Analysis outlines pathway to a balanced budget

Private company modelling shows Australia could return its budget to balance in less than a decade. Photo: Getty

Cost of living relief must be targeted and temporary and cash splashes shelved if the federal government is serious about taming inflation and returning the budget to balance in the next 10 years, new PwC analysis shows.

Modelling by the major consulting firm shows Australia could return its budget to balance in less than a decade if the government remains laser-focused on the bottom line.

PwC Australia chief economist Amy Auster said the May budget was shaping up to be another “bread and butter” budget in the face of slowing growth and a budget position still recovering from the shock of the pandemic.

“To quickly tame inflation and ensure our economic downturn is short and shallow, we need the government to keep a steady hand on the bottom line, avoid a cash splash and chip away at the structural deficit to set us up for long-term economic success,” she said.

Ms Auster said the budget was in a much better position post-COVID and had been buttressed by additional revenue from high commodity prices and an inflation-fuelled tax hike.

But she said the government needed to be mindful about handing out too much relief or risk stoking inflation.

“Any efforts to provide ‘bread and butter’ relief in this budget must be very targeted and very temporary so as to not undercut the RBA’s efforts to tame inflation.”

The modelling paints a picture of gradually trimming spending by 0.15 per cent of GDP each year for the next 10 years, which is $3.7 billion in today’s dollars.

This would return balance to the amount of money coming in versus flowing out – what’s known as a structural deficit – by 2031-32.

The subsequent return to surpluses could then run debt down to zero by 2045 if the government remains committed to budget repair.

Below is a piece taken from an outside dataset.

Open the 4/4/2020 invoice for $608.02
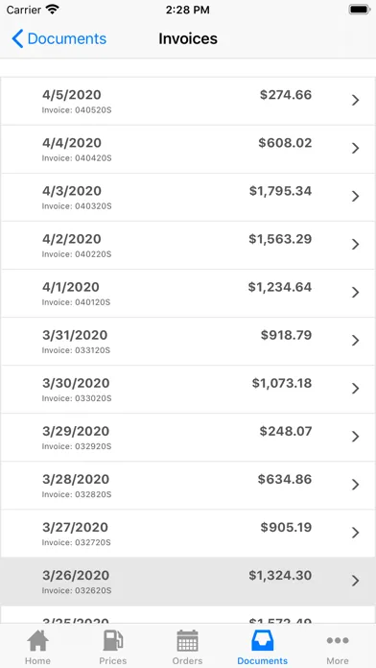The image size is (376, 668). (x=188, y=149)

But the researchers recognise cutting spending at this scale will not be easy as budget pressure continues to emerge.

For example, the stage three tax cuts are expected to drain billions in expected revenue, according to Parliamentary Budget Office analysis forecasts, at the same time as big-ticket spending items such as aged care, the NDIS, health, defence and the public debt interest bill continue to swell.

“Cutting $50 billion or more over a 10-year period is tough, but can be achieved by assiduously managing growth areas like defence, health care and the NDIS, while finding savings elsewhere,” the analysis says.

A failure to fund these savings will “bake in” this expenditure into future budgets and result in the budget increasing as a proportion of the economy.

In the short term, the report says this will put more pressure on the Reserve Bank as it tries to drive down inflation, and in the medium term, it will lift the amount of tax the government needs to contain the growing debt burden.